##### Given passage

10 September 2009

Khorak-e zaban — or, how about some tongue?

I knew, when I launched this project, that I'd be exposed to some things I'd rarely (or never) cooked, or even eaten. Heck, that's what I was hoping for; it's sort of the point of the exercise.

Nevertheless, despite the excitement about the prospect of the new, there's still the intimidation factor. Any time one attempts something one hasn't done before, there's the prospect of making mistakes and falling square on one's ass. Some of the recipes would be no sweat; for example, I've made lots of omelettes and frittate, and a kuku isn't all that different. But other recipes require me to handle ingredients I've never cooked, to wield my knife in ways I've never experienced.

I was aware of that going in, so I planned to mix things up: do something easy, and follow with something difficult. I wouldn't let the daunting tasks pile up and loom; I wanted to knock them off here and there, building up the confidence bank and then spending it along the way. Which leads me to this, the third outing in my Persian cooking adventure.

So what's my ingredient? Here's a hint:

Moo.That's right: beef tongue.

Now, this is not to say I've never eaten tongue before. I have, fairly often. It's delicious, an underrated and underrepresented item on the American menu. I don't remember the first time I had it, but I know it was in a "classic" context, either a deli sandwich or a roadside taco, one of the places you're "supposed" to have it. Now, if I'm in a restaurant I trust, and I see tongue as an option, I'm as likely as not to choose it. I know people can react to the thought of eating tongue with squeamishness, but it doesn't deserve that response at all. Cooked properly, it's richly flavorful, and tender like butter.

##########
##### Records provided

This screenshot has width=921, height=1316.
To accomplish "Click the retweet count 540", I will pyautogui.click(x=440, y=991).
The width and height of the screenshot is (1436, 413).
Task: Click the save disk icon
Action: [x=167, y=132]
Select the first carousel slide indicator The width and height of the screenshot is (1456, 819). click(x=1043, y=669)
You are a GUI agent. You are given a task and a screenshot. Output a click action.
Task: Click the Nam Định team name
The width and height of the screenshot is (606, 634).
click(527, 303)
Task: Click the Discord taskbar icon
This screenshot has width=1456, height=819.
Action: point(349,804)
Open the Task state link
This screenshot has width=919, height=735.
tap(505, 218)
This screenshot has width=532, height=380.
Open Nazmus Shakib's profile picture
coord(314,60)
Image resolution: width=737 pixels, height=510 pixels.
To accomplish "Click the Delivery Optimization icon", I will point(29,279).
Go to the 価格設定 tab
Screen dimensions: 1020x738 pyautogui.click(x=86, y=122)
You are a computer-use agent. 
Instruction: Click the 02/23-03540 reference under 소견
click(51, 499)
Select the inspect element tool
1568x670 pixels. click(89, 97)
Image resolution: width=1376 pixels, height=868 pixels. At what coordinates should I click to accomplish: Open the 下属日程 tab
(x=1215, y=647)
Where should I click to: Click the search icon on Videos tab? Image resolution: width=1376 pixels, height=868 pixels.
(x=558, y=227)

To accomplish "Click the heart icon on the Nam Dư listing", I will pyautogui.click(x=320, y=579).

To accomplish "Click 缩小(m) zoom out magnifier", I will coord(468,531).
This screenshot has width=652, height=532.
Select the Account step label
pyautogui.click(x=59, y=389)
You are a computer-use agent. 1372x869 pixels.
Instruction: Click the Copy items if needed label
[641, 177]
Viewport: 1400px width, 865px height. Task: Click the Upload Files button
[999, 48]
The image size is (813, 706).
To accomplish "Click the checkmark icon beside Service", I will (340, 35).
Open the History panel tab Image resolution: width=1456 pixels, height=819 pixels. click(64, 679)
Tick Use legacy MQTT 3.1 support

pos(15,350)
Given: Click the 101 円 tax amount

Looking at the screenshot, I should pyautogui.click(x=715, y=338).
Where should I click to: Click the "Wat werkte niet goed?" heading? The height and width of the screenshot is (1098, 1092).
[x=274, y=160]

##########

## Required task
Edit the piece on cooking beef tongue by reproducing the part that opens with the words "10 September 2009" and closes with "of the exercise.", replacing "project" with "experiment".

## Worked solution
10 September 2009

Khorak-e zaban — or, how about some tongue?

I knew, when I launched this experiment, that I'd be exposed to some things I'd rarely (or never) cooked, or even eaten. Heck, that's what I was hoping for; it's sort of the point of the exercise.